Dans l’est de la République démocratique du Congo, les autorités sanitaires ont procédé à la réouverture du Centre de traitement Ebola (CTE) de Katwa, dans la ville de Butembo (Nord-Kivu), à la suite de la recrudescence des cas confirmés de maladie à virus Ebola. La cérémonie officielle s’est tenue ce lundi 8 juin 2026 en présence des autorités urbaines et sanitaires, des acteurs de la société civile ainsi que des partenaires du gouvernement congolais dans le secteur de la santé.

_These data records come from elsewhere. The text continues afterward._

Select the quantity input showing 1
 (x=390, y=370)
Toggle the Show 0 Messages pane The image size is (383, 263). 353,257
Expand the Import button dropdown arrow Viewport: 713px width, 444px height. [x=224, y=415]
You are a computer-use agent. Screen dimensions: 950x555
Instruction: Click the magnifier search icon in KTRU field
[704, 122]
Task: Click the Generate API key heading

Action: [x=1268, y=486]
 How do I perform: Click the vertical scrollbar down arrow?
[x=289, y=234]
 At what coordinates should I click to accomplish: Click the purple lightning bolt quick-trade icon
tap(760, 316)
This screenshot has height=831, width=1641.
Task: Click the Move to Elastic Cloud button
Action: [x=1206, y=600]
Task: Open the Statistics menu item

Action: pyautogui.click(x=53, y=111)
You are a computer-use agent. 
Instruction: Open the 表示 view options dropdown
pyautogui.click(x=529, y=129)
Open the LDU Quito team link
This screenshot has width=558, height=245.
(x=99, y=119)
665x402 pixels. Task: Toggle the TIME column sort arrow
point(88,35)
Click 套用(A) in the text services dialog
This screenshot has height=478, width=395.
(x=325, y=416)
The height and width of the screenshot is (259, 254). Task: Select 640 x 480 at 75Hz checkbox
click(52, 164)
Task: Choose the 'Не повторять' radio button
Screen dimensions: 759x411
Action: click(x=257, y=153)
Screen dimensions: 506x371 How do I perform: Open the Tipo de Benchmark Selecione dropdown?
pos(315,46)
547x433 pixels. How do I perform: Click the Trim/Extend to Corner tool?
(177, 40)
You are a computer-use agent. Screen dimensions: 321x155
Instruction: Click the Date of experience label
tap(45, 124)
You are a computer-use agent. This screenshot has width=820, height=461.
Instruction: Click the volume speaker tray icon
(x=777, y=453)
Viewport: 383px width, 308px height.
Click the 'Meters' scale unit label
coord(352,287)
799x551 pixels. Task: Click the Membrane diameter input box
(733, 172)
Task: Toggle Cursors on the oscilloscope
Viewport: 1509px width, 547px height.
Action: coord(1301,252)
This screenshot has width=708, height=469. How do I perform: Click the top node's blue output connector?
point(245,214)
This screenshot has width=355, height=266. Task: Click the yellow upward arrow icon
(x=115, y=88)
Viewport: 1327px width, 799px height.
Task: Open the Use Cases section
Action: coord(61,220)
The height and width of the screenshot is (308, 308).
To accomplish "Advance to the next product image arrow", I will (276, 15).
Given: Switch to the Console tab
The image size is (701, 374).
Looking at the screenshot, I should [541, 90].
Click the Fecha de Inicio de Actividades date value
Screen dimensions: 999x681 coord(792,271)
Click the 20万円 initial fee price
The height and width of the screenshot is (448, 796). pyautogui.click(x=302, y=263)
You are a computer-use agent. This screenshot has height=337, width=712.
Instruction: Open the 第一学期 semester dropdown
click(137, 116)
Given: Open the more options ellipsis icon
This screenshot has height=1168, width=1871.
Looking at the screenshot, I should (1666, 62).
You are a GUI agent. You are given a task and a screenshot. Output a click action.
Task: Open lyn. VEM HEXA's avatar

Située au sein de l’Hôpital général de référence de Katwa, cette infrastructure réaménagée par l’ONG MEDAIR a été officiellement remise en service afin de renforcer la prise en charge des patients dans le cadre de la riposte contre la 17ᵉ épidémie d’Ebola.
Construit en planches lors de la dixième épidémie d’Ebola en 2018, la plus meurtrière qu’ait connue la région, le centre dispose d’une capacité de 20 lits, dont 10 réservés aux cas suspects et 10 aux cas confirmés, a expliqué la représentante de MEDAIR. Sa réouverture intervient alors que la zone de santé de Katwa s’affirme comme l’épicentre actuel de l’épidémie.
Au total, 29 cas confirmés ont déjà été enregistrés dans sept zones de santé. Katwa arrive en tête avec 11 cas confirmés, dont 8 décès, suivie de Beni avec 7 cas. Oïcha compte 2 cas, tandis que Goma, Kyondo et Kalunguta ont enregistré chacune un cas, selon le Dr Gaston Maboko.
La ville de Butembo a célébré ce même lundi la première guérison d’un patient atteint d’Ebola depuis le début de cette flambée épidémique en mai dernier. Une nouvelle encourageante pour les équipes de riposte, même si la menace demeure.
Dans leur rapport épidémiologique, les autorités sanitaires indiquent suivre actuellement 625 contacts à risque identifiés à partir des 29 cas confirmés et répartis dans les différentes zones de santé touchées.
« Tous ces cas confirmés ont également généré des contacts à risque dans l’ensemble de ces zones de santé, lesquels doivent faire l’objet d’un suivi. Nous en sommes à 625 contacts à risque. Dès qu’un de ces contacts présente des signes suspects, nous pouvons l’orienter vers la structure de prise en charge la plus proche. Lorsque la prise en charge est assurée précocement, les chances de guérison sont élevées », a déclaré le chef de la Division provinciale de la santé (DPS).
Face à cette situation, les autorités sanitaires appellent la population à la vigilance et à une collaboration active avec les équipes de riposte, notamment en signalant rapidement tout symptôme suspect et en respectant les mesures de prévention recommandées afin de limiter la propagation de la maladie.